INSTRUCTIONS TO FOLLOW | Reproduce word for word the part of the records that begins with the line containing "Viewport: 772px width, 481px" and runs through the end of the records.
------ INFORMATION PROVIDED
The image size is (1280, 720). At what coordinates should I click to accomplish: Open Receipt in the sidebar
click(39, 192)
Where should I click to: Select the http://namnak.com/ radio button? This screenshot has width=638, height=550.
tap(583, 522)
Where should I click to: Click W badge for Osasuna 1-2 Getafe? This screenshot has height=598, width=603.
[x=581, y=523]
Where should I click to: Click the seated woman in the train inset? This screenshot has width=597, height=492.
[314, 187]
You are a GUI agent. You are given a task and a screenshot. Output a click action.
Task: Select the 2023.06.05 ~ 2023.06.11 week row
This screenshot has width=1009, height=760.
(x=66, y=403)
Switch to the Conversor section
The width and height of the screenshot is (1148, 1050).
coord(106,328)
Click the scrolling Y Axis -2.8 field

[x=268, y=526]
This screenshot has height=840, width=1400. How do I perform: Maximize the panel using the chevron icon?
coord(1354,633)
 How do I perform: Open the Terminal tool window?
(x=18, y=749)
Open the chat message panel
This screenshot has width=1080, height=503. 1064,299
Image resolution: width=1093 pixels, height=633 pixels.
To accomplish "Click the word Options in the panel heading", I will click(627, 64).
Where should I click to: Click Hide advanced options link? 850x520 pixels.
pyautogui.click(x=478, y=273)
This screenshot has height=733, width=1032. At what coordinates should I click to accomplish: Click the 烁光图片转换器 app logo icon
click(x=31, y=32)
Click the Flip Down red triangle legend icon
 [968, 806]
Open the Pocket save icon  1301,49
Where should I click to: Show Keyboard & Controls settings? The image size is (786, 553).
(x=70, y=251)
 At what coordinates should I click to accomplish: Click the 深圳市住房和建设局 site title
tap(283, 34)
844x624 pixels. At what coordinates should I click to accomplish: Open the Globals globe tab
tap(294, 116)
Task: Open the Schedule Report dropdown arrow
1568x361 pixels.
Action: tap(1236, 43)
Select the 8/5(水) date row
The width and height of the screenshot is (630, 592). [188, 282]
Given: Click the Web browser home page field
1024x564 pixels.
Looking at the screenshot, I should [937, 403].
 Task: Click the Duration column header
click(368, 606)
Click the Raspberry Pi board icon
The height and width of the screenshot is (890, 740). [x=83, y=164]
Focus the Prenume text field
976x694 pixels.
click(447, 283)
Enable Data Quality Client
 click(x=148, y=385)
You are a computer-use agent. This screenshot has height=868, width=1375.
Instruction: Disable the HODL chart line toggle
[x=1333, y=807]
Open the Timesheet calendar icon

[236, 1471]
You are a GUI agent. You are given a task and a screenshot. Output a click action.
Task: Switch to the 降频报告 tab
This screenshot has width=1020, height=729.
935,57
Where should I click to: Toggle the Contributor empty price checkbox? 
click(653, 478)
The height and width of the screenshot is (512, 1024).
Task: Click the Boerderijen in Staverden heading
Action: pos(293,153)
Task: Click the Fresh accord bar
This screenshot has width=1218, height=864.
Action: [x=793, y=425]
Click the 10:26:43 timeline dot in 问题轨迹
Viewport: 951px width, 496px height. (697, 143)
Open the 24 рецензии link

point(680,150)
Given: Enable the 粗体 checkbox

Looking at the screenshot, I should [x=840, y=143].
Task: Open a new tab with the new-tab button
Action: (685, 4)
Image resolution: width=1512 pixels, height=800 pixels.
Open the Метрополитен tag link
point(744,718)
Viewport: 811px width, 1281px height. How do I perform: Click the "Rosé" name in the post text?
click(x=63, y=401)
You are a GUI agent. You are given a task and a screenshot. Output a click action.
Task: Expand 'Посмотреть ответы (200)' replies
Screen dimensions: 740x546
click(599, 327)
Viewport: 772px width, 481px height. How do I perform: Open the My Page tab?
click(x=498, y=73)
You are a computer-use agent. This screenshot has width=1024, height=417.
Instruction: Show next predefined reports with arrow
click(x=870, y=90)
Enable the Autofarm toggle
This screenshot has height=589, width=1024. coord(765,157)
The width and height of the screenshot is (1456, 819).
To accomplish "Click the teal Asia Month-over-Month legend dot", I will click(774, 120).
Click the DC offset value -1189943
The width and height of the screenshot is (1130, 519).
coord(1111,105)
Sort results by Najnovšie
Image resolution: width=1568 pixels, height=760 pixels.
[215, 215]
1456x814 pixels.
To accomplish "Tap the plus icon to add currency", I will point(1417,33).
------------
RESULT |
Viewport: 772px width, 481px height. How do I perform: Open the My Page tab?
click(x=498, y=73)
You are a computer-use agent. This screenshot has width=1024, height=417.
Instruction: Show next predefined reports with arrow
click(x=870, y=90)
Enable the Autofarm toggle
This screenshot has height=589, width=1024. coord(765,157)
The width and height of the screenshot is (1456, 819).
To accomplish "Click the teal Asia Month-over-Month legend dot", I will click(774, 120).
Click the DC offset value -1189943
The width and height of the screenshot is (1130, 519).
coord(1111,105)
Sort results by Najnovšie
Image resolution: width=1568 pixels, height=760 pixels.
[215, 215]
1456x814 pixels.
To accomplish "Tap the plus icon to add currency", I will point(1417,33).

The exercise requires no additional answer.